_Aim of the task:_
Each line holding the word "agent" must appear in the answer, copied from the entries.

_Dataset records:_
■ ■ ■
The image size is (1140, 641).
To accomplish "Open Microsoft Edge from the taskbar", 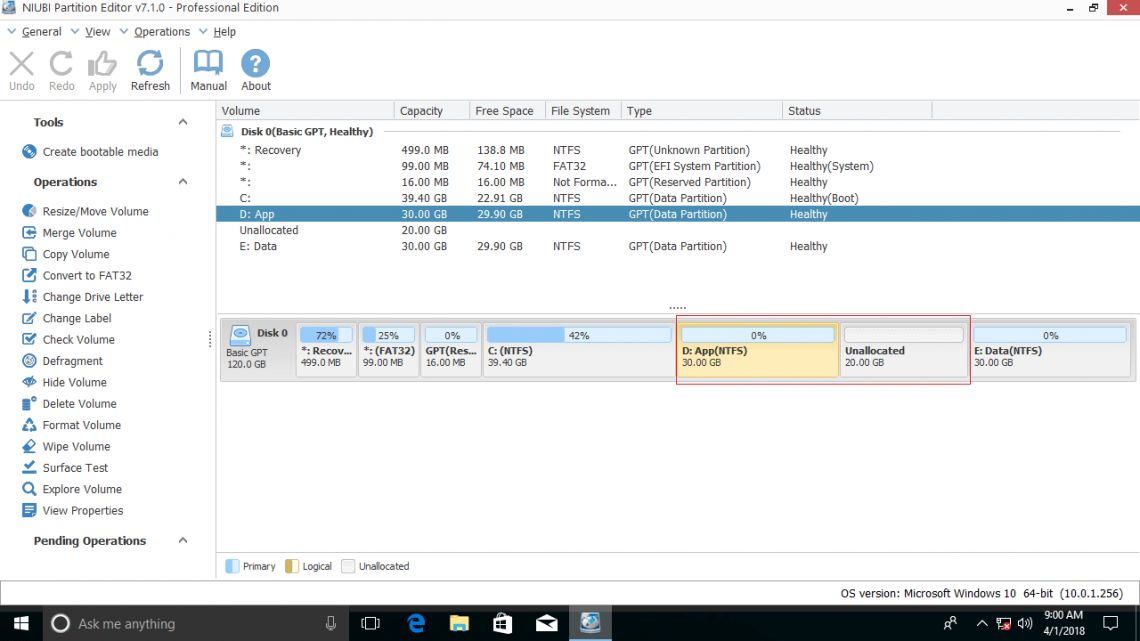I will [417, 623].
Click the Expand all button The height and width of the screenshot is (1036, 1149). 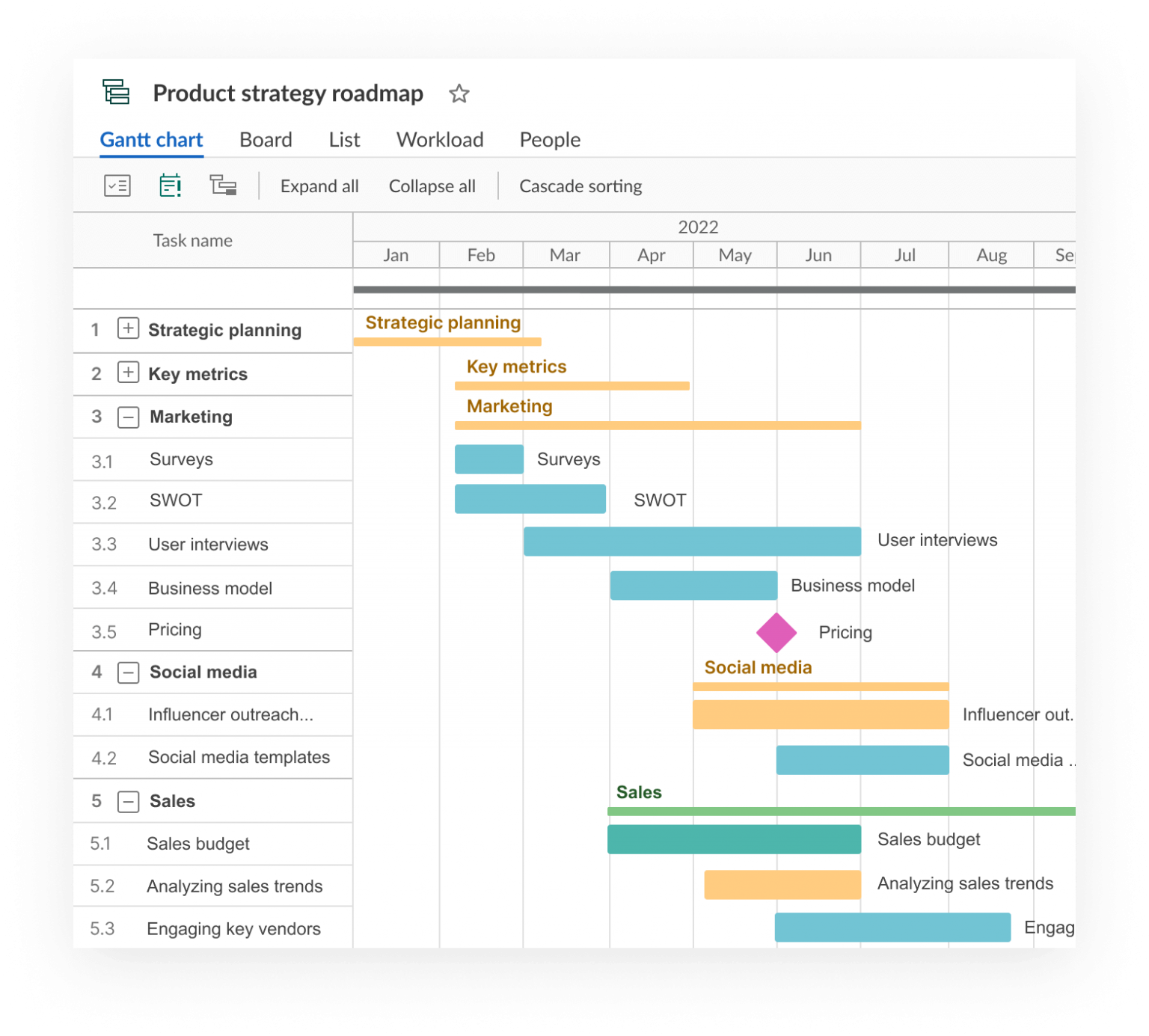(x=319, y=186)
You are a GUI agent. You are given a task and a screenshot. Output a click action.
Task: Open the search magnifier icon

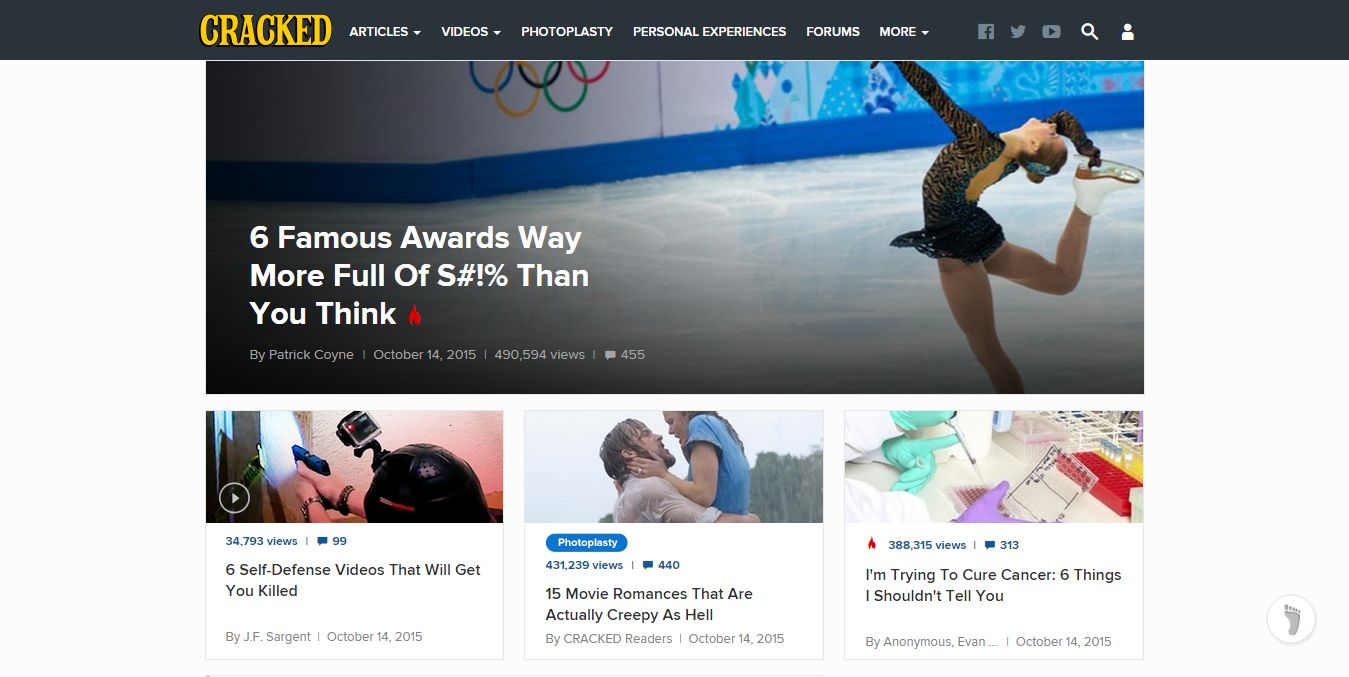pyautogui.click(x=1090, y=31)
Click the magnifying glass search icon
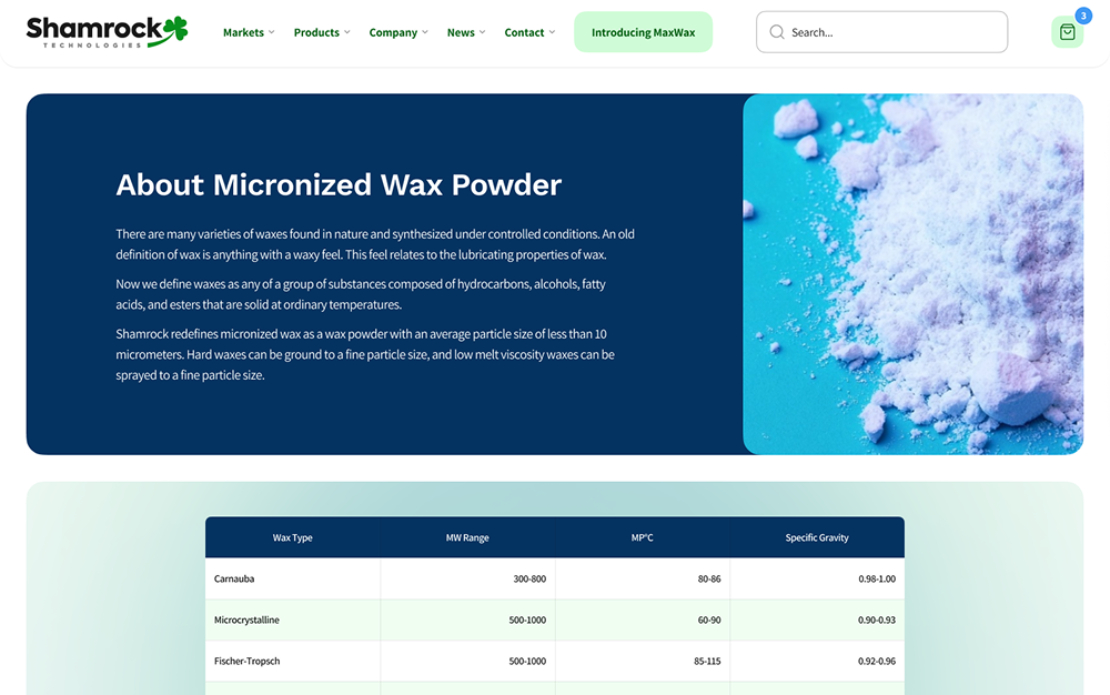 776,32
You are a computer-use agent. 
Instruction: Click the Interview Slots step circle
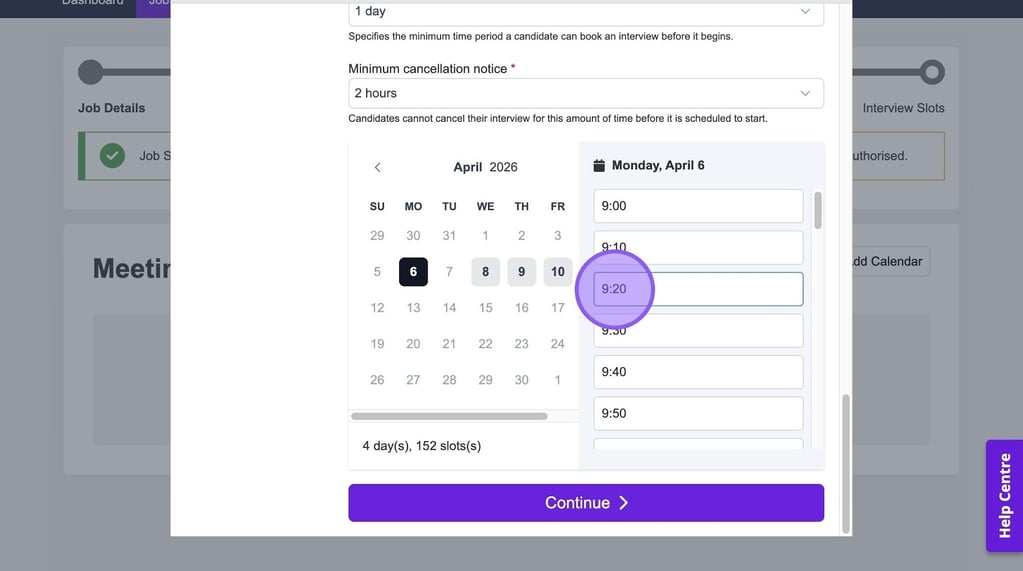tap(931, 72)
■ ■ ■
_Reply to the task:_
You are a GUI agent. You are given a task and a screenshot. Output a click action.
You are a computer-use agent. 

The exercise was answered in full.